What is AI in healthcare?
Artificial intelligence (AI) is a broad term used to describe algorithms and models that perform tasks that would normally require human intelligence, such as problem-solving, reasoning, and making predictions. Some AI applications can help navigate staff shortages with robot-assisted surgery, quality of care through virtual nursing assistance tools, administrative workflow assistance, dosage error reduction and automated image diagnosis.
According to the Canadian Association of Professionals in Regulatory Affairs, AI is anticipated to impact multiple areas of healthcare by optimizing processes, conducting preclinical research, developing and discovering new drugs, preventing burnout, and developing clinical pathways. AI can help health professionals improve patient outcomes by optimizing emergency medicine, diagnostics, treatments, preventative medicine, and care delivery.
Types of AI in healthcare
AI is an umbrella term for various algorithms and systems, which can be broken down into specific functions. In healthcare, AI systems can include several methodologies to improve patient care while alleviating :
Machine learning (ML)
Machine learning (ML) is one of the most common forms of AI and involves training an algorithm to perform tasks by learning from patterns in data. The healthcare industry can use ML to detect diseases and plan personalized treatment.
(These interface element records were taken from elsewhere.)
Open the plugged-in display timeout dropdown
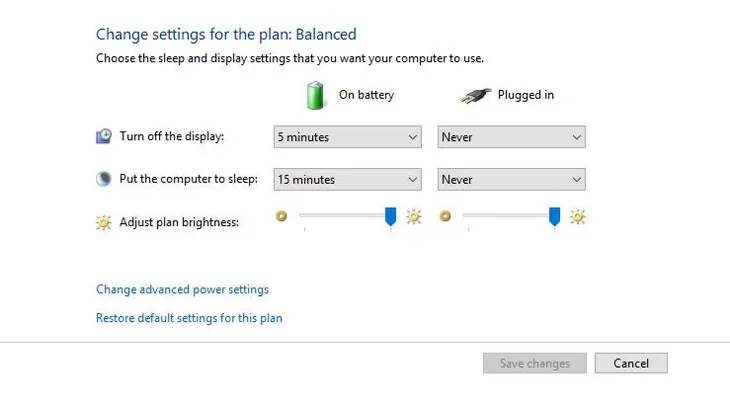 point(511,137)
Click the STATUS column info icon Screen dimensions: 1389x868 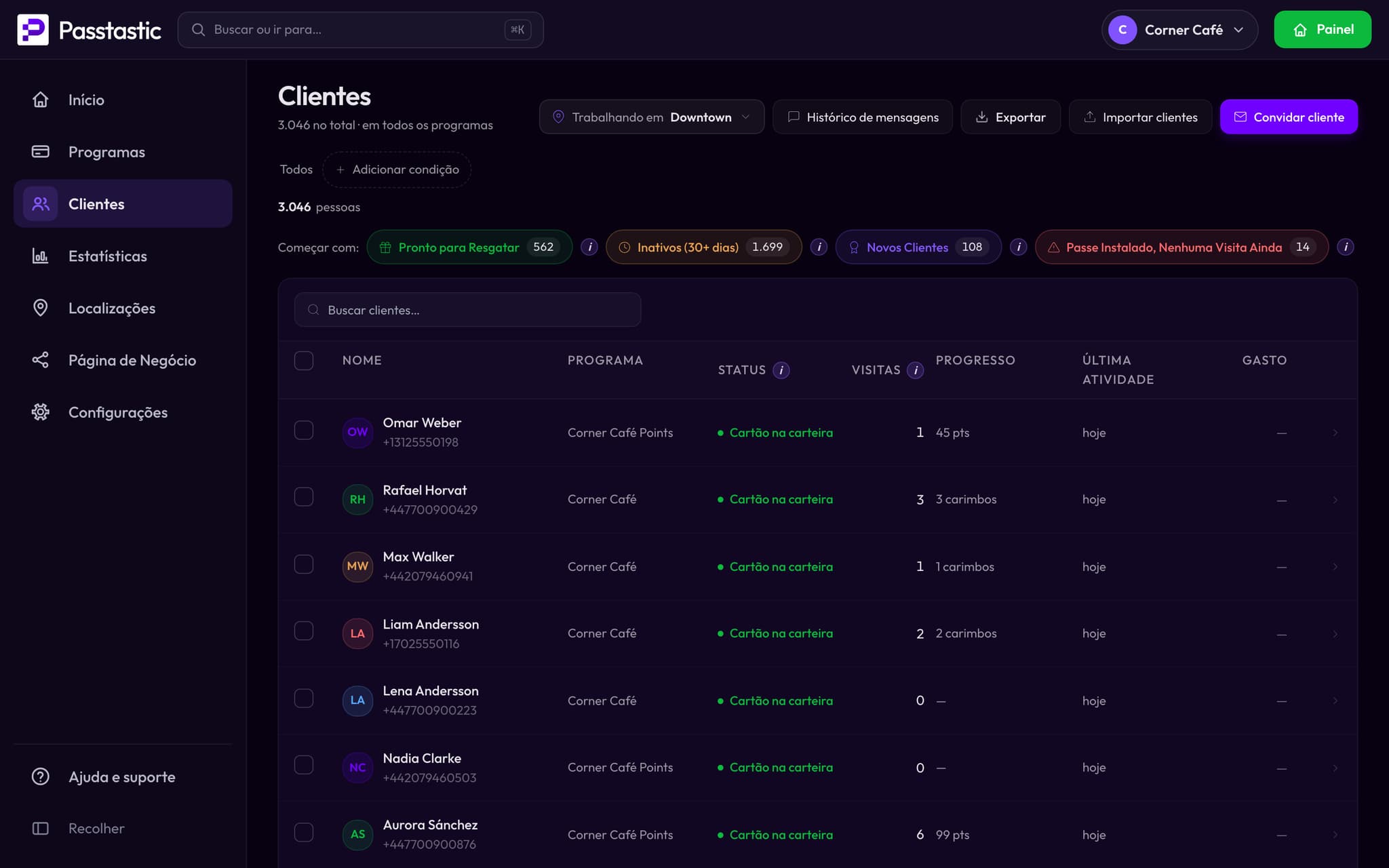pos(781,370)
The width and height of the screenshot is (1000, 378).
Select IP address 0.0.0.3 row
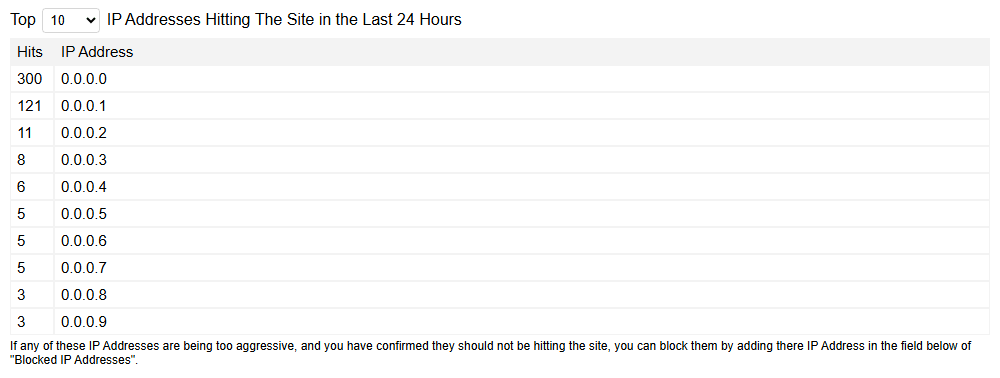pos(500,160)
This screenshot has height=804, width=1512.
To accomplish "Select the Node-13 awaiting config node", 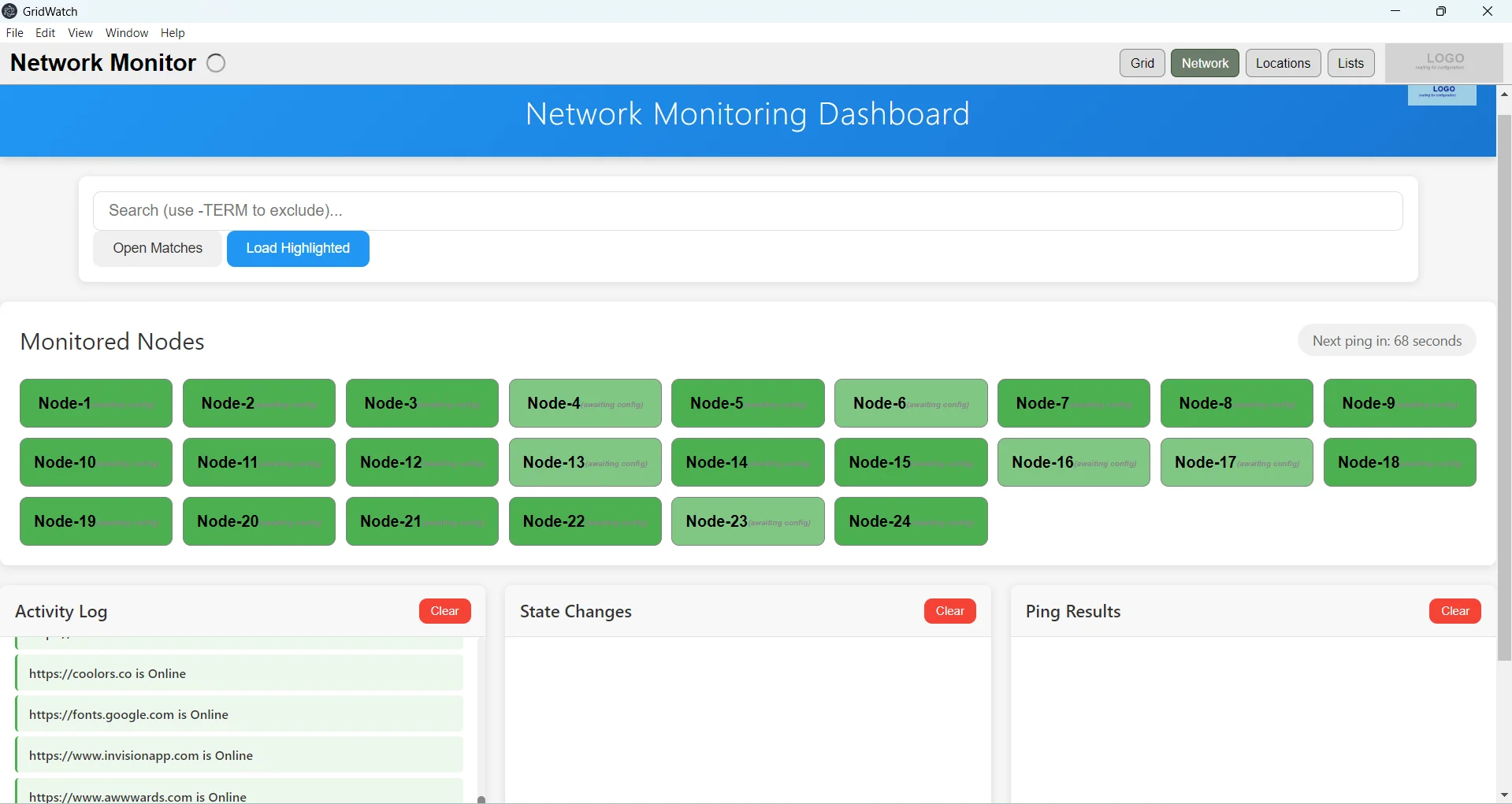I will tap(585, 462).
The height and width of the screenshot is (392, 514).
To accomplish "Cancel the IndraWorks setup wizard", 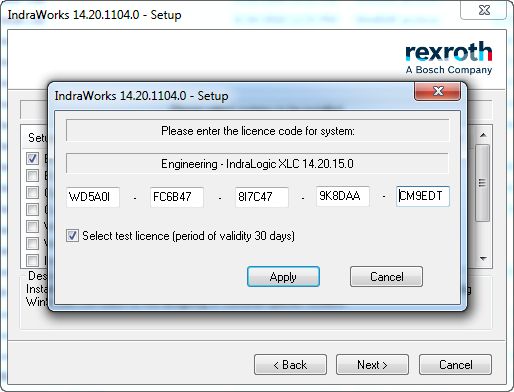I will pyautogui.click(x=455, y=365).
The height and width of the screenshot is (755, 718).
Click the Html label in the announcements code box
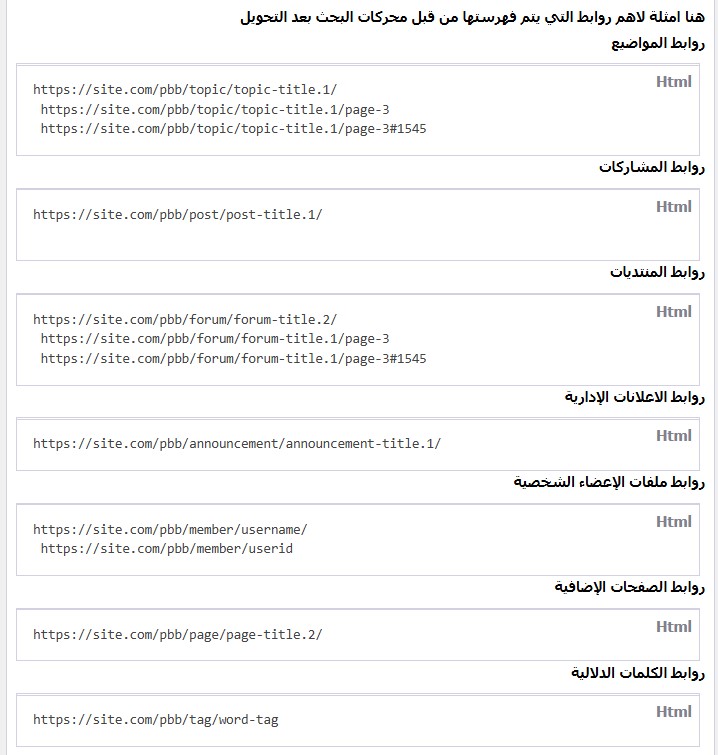click(673, 436)
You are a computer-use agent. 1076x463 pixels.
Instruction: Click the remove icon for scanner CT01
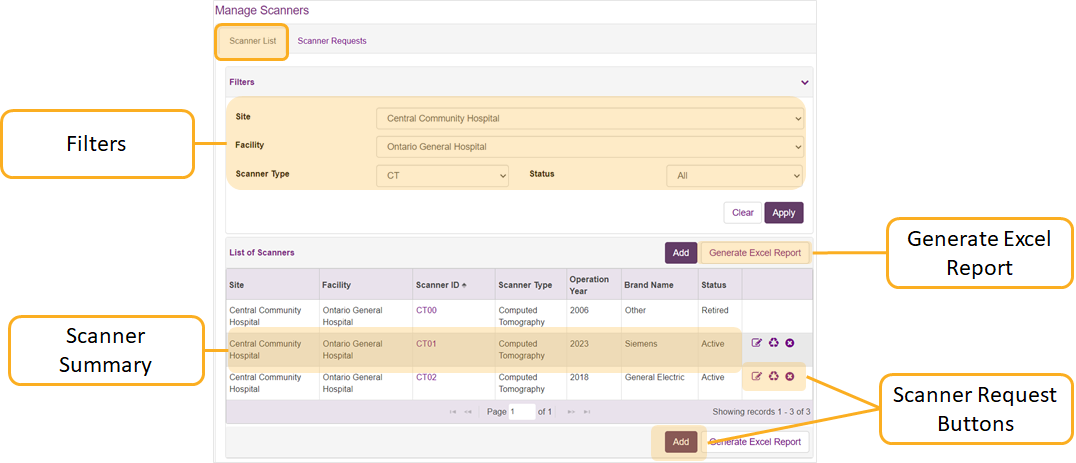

It can also predict what treatment protocols will likely succeed in a patient based on various patient attributes and the treatment context. To train an ML program, a human divides data into two types:
- Training sets: A human indicates whether an outcome of interest is present or absent.
- Validation sets: The system uses what it learns to indicate the potential outcome.
Artificial neural network
Artificial neural networks are more complex deep learning systems used in applications such as determining whether a patient will acquire a particular disease. They calculate based on inputs, outputs and weights of variables that associate inputs with outputs. The network adapts to the information provided (such as images) and learns, through a series of layered calculations, what features can be used to determine specified outputs, such as the presence or absence of a condition. It creates an adaptive system that computers use to learn from their mistakes and is designed to improve continuously.
A typical application of deep learning in healthcare is the recognition of potentially cancerous lesions in radiology images.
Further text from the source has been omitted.